Visible light and skin health: mechanisms of damage and photoprotection

Visible light (VL, 400–700 nm) and long-wavelength ultraviolet A1 (UVA1, 370–400 nm) significantly impact human skin, inducing pigmentation, oxidative stress, inflammation and exacerbation of existing pigmentary disorders. These effects present challenges for photoprotection, as traditional sunscreens inadequately shield against these wavelengths. This thesis explores the biological effects of VL and UVA1 on skin and evaluates novel photoprotection strategies, including antioxidant-enriched formulations and tinted sunscreens.

Inspired by the initial work by Kollias et al [1], a series of studies investigated the dose-response relationship between VL/UVA1 exposure and pigmentation in individuals with diverse skin phototypes. The first study described in this work Mahmoud et at [2] showed that VL can induce more pigmentation in subjects with dark skin phototypes than UVA1 radiation. Further studies demonstrated that VL induces persistent pigmentation and melanogenesis through photoadaptive pathways [3]. In darker skin phototypes, exposure to VL resulted in intense and sustained pigmentation, characterized by activation of melanogenic pathways and increased tyrosinase activity. This pigmentation often persisted for weeks, exacerbating conditions like post-inflammatory hyperpigmentation and melasma. Additionally, darker skin exhibited a heightened oxidative stress response to VL and UVA1 exposure, emphasizing the need for targeted photoprotection strategies that address these unique vulnerabilities.

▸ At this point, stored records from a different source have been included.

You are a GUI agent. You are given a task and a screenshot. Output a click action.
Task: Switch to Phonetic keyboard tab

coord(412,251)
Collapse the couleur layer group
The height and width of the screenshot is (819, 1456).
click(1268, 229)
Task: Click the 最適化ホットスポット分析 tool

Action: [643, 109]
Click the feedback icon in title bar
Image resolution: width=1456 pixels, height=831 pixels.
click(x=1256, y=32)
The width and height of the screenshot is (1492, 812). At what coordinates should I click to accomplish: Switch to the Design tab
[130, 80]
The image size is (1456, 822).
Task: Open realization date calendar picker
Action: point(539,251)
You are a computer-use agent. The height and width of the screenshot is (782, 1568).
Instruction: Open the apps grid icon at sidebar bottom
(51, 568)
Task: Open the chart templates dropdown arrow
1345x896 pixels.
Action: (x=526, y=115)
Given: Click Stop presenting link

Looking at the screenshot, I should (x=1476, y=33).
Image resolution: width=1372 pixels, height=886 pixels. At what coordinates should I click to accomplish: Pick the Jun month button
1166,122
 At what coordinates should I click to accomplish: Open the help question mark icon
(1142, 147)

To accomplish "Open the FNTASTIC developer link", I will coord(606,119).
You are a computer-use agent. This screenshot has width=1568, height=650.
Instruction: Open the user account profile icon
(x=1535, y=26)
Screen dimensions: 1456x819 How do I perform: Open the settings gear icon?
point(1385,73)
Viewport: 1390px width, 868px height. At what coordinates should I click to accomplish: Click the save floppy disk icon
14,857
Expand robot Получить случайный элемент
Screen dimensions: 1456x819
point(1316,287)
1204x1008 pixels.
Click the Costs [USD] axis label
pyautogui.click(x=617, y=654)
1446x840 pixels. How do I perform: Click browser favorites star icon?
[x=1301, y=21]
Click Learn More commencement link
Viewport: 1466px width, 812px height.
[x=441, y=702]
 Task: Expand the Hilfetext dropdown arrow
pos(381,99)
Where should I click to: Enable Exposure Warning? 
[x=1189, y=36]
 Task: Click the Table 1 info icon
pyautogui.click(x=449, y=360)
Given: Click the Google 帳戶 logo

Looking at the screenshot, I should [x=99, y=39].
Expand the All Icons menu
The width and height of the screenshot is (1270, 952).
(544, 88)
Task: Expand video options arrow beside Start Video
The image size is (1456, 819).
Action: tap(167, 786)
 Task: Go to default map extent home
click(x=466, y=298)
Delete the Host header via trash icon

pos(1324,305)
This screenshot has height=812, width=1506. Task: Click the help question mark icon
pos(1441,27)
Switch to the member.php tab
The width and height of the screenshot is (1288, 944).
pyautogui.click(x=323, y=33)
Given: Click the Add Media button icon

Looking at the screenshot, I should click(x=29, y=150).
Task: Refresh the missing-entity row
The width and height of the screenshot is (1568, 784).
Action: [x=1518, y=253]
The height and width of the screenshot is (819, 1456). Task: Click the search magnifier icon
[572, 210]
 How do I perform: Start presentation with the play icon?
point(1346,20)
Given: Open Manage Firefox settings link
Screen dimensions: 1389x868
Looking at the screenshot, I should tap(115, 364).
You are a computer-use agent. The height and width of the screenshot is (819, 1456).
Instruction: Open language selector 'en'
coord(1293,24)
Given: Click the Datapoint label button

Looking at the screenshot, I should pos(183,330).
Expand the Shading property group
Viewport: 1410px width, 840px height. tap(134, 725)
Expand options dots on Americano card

Light-skinned individuals [4] were found to experience transient erythema and delayed tanning with repeated exposures. While less pronounced than in darker skin, these responses highlight the susceptibility of light skin to VL-induced damage, including oxidative stress and inflammation. These findings underscore that VL effects are not exclusive to darker skin and that effective protection is crucial across all skin types.

The first fundamental study investigating the mitigation of visible light-induced effects on the skin was conducted by Liebel et al. [5], demonstrating that Feverfew (Tanacetum parthenium) extract, Soy (Glycine soja) extract, and Gamma-Tocopherol effectively neutralized visible light-induced reactive oxygen species (ROS) in vitro and in vivo by chemiluminescence. This study was pivotal in identifying antioxidants as a potential strategy to counteract visible light-induced oxidative stress; however, it was not designed to demonstrate any effect on mitigating pigmentation or erythema.

Subsequent studies expanded on this approach by formulating and testing blends of antioxidants, including Diethylhexyl Syringylidene Malonate (Oxynex ST®), Glycyrrhetinic Acid, Licochalcone A, Vitamin C, and Vitamin E [5, 6, 7, 8]. These formulations showed significant clinical relevance in reducing both pigmentation and erythema in individuals with varying skin phototypes.

Another strategy to protect skin against VL was to design formulations containing correct attenuation [9] of high energy visible light (HEV- 400-450 nm spectral range) by using the yellow iron oxide and other pigments (black/red iron oxide and pigmentary titanium dioxide) to match skin tone. These findings highlighted the potential of incorporating such agents into comprehensive photoprotection regimens.

This research advances understanding of VL and UVA1’s effects on skin and offers insights into innovative photoprotection strategies. Future work should refine these formulations and establish standardized methods for evaluating their efficacy, addressing a critical gap in dermatological care.